NASSAU (Reuters) – Hurricane Irene looked set to become a major storm on Wednesday as it roared up from the Caribbean on a path that prompted residents along the U.S. east coast to prepare for a possible hit over the weekend.

Irene is a Category 2 storm on the five-step Saffir Simpson scale, with top winds of 110 miles per hour (175 km per hour), the U.S. National Hurricane Center said.

“Strengthening is forecast and Irene will likely become a major hurricane later today,” the center said.

It will become a Category 3 storm when winds rise above 111 mph.

Even as the first hurricane of the 2011 Atlantic season pounded the Turks and Caicos Islands and the southeast Bahamas with winds, rain and high tides, people in the Carolinas on the southeastern U.S. coast were getting ready for its approach.

At 5 a.m.

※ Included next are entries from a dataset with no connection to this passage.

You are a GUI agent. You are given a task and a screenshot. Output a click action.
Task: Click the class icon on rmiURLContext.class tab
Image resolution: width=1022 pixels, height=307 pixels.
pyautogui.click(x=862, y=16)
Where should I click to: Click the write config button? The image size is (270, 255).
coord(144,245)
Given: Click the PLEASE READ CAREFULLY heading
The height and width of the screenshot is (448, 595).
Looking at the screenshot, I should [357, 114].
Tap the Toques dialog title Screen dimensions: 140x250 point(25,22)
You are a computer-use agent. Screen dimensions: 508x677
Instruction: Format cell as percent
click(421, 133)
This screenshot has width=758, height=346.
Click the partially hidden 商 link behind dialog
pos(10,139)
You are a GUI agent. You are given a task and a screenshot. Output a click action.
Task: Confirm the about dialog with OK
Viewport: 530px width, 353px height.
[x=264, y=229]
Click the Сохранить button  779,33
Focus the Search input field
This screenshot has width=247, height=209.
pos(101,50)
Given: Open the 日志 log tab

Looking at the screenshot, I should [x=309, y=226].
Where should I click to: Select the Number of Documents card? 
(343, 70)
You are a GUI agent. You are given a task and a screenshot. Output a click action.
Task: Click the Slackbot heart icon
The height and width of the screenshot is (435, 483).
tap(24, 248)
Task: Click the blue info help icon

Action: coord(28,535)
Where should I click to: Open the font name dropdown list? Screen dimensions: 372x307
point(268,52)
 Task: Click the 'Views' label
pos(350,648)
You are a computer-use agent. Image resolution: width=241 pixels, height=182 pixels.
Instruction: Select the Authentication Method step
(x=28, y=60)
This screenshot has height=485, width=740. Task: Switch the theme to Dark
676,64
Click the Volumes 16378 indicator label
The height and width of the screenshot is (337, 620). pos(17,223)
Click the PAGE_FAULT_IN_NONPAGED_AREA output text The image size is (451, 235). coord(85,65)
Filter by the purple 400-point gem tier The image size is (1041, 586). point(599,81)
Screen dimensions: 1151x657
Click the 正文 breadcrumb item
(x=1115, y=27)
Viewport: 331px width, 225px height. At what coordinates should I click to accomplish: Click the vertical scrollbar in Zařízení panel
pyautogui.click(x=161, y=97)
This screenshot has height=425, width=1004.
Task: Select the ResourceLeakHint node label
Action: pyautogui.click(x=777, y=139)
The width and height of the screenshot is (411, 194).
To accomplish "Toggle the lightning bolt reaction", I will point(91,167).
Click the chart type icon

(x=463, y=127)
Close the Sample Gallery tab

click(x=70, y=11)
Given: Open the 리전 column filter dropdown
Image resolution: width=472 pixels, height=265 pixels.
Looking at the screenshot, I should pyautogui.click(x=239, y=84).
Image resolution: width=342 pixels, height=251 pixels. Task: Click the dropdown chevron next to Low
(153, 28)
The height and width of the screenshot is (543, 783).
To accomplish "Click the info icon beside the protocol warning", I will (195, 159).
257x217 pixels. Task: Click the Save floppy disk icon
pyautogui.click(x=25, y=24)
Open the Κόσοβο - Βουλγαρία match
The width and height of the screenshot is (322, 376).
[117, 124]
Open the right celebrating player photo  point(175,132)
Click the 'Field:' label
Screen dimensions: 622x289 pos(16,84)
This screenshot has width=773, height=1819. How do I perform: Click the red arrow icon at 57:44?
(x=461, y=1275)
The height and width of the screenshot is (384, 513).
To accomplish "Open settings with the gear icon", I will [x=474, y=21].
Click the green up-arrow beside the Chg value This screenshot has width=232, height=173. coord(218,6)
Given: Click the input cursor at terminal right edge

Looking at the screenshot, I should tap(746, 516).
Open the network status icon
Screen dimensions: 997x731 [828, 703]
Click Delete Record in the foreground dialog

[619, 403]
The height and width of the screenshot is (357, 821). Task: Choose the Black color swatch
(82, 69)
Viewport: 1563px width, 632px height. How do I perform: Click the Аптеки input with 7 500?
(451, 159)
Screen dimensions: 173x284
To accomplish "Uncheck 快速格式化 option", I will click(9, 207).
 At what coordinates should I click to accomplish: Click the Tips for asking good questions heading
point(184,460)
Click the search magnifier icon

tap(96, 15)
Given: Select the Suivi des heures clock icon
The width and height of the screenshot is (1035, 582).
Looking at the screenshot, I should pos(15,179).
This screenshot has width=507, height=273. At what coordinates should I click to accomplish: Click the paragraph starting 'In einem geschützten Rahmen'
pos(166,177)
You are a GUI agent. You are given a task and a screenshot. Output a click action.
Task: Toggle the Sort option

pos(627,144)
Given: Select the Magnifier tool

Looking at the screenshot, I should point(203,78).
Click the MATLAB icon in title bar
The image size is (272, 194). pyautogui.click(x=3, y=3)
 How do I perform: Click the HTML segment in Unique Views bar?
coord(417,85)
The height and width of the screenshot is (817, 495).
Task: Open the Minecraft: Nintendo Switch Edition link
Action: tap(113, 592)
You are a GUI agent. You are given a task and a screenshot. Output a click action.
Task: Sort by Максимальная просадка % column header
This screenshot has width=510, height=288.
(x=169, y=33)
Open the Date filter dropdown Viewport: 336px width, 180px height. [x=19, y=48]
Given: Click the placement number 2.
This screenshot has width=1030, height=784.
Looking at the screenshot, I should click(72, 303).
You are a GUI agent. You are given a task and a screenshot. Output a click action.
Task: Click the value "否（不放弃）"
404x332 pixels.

EDT, Irene was about 370 miles southeast of Nassau and about 955 miles south of Cape Hatteras in North Carolina.

Irene, the ninth named storm of the June-through-November season, looks set to be the first hurricane to hit the United States since Ike pounded the Texas coast in 2008. But forecasts showed it posing no threat to U.S. oil and gas installations in the Gulf of Mexico.

The hurricane center warned of “an extremely dangerous storm surge” that will raise water levels by as much as 11 feet above normal tides in the central and northwestern Bahamas and by as much as 8 feet in the southeastern Bahamas and the Turks and Caicos.

The storm is forecast to approach the coast of the Carolinas on Saturday morning. After that, the saturated New England region could be at risk from torrential rains, high winds and flooding from Irene, Federal Emergency Management Agency Administrator Craig Fugate said on Tuesday.

Major eastern cities like Washington and New York could feel some impact, the forecasts showed.

In North Carolina, Governor Bev Perdue urged residents to ensure they had three days worth of food, water and supplies.

Voluntary evacuations were to begin on Wednesday for parts of North Carolina’s Outer Banks, a stretch of barrier islands and beaches that are popular summer holiday spots.

Irene drenched the northeastern Caribbean islands earlier in the week. The first death from the storm was reported on Tuesday in Puerto Rico, where a woman was swept away.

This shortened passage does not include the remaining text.